# ANALOG VLSI NEURAL NETWORK INTEGRATED CIRCUITS

F.J. Kub, K.K. Moon and E.A. Just Code 6813 Naval Research Laboratory Washington, DC 20375 (202) 767-2534 FAX (202) 767-0546

#### ABSTRACT

Two analog VLSI vector-matrix multiplier integrated circuit chips have been designed, fabricated and partially tested than can perform both vector-matrix and matrix-matrix multiplication operations at high speeds. The 32x32 vector-matrix multiplier chip and the 128x64 vector-matrix multiplier chip have been designed to perform 300 million and 3 billion multiplications per second, respectively.

An additional circuit that has been developed is a continuous-time adaptive learning circuits. The performance achieved thus far for this circuit is an adaptivity of 28dB at 300KHz and 11dB at 15MHz. This circuit has demonstrated greater than 2 orders-of-magnitude higher frequency of operation than any previous adaptive learning circuit.

### **INTRODUCTION**

Analog VLSI vector-matrix multiplier circuits consist of a two dimensional array of multipliers with the matrix of analog weights stored at the multiplier sites, as shown in Fig. 1. The expression for the vector-matrix multiply operation,

$$V_{yi} = \sum_{i} W_{ij} V_{xj}$$
(1)

where  $V_{xj}$  is an input-vector element,  $W_{ij}$  is a matrix of weight values, and  $V_{yi}$  is an output-vector element. The primary advantages of analog circuits for vector-matrix multiplier operations is that the large two-dimensional matrix of weights (on the order of  $n^2$ ) are stored at the multiplier sites and do not have to be retrieved from memory as in the digital signal processing case. Only the input vector (on the order of n) has to be retrieved from memory, leading to significant increases in performance.

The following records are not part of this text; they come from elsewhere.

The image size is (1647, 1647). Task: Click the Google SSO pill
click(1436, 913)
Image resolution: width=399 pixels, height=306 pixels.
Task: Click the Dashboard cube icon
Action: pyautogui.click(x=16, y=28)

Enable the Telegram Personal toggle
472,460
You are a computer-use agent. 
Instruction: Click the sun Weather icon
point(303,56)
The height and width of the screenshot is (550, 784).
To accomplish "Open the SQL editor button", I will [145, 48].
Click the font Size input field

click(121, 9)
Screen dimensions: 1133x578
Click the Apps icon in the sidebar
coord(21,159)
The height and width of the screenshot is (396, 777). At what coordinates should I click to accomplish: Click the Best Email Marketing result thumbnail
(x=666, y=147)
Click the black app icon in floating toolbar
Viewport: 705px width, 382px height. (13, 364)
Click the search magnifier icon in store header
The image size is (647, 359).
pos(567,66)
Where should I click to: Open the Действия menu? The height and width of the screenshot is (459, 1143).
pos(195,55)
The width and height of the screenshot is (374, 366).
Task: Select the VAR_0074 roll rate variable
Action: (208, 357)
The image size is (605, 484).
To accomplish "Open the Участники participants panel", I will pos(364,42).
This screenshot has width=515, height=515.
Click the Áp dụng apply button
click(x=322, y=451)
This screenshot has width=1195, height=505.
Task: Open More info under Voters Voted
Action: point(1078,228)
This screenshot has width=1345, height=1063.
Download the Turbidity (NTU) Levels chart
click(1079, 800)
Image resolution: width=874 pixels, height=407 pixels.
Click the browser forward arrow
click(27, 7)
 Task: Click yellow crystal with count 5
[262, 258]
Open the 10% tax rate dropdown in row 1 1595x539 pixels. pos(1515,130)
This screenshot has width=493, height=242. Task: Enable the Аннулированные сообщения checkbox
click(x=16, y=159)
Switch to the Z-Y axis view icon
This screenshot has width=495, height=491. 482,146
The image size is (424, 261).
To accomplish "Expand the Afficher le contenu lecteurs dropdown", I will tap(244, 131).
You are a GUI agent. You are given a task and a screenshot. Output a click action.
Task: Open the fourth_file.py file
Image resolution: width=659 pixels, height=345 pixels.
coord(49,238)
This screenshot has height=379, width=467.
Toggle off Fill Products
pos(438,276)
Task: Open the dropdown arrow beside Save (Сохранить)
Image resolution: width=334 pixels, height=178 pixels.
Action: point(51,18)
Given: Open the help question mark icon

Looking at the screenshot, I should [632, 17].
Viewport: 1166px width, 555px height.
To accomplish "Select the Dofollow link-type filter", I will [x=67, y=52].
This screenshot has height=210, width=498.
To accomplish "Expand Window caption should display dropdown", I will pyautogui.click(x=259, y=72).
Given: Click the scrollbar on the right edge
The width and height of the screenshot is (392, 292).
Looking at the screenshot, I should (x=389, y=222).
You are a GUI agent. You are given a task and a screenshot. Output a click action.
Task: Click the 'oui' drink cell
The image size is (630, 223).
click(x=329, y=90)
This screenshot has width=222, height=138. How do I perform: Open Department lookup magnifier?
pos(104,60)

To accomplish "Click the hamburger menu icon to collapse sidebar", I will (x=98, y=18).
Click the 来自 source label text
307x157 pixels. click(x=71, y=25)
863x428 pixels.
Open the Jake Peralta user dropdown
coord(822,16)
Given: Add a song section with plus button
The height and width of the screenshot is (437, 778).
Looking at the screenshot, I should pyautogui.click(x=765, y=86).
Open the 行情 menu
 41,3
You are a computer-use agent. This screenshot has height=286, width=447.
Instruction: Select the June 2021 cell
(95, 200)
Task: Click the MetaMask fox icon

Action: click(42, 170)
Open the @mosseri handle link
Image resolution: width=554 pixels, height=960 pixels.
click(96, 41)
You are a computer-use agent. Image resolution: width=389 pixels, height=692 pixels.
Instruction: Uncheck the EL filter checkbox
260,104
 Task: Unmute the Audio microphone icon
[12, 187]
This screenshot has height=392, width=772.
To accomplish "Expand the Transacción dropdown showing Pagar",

The vector-matrix multiplier operations is a general function utilized in the vast majority of neural network algorithms and also a large number of conventional signal processing operations. This paper describes fully multiplexed 32x32 and 128x64 programmable analog vector-matrix multiplier circuits. Four-quadrant analog multiplier circuits are used in both chip designs. The weights are X-Y addressed to the multiplier sites and are stored as the difference of analog voltages on two capacitors. (The Naval Research Laboratory holds the basic patent for capacitive weight storage for vector-matrix multiplier circuits [1].) Analog multiplexers are used for the analog input vector, the analog output vector, and the X-Y weight address. A fully differential design has been used throughout the signal path for cancellation of common-mode noise feedthroughs and reduction of offsets. The 32x32 and 128x64 vector-matrix multiplier circuits are implementing artificial neural network algorithms, implementing large banks of two or three dimensional convolution filters, and performing large area, high speed (1000 frames per second) two dimensional template matching in the Fourier domain.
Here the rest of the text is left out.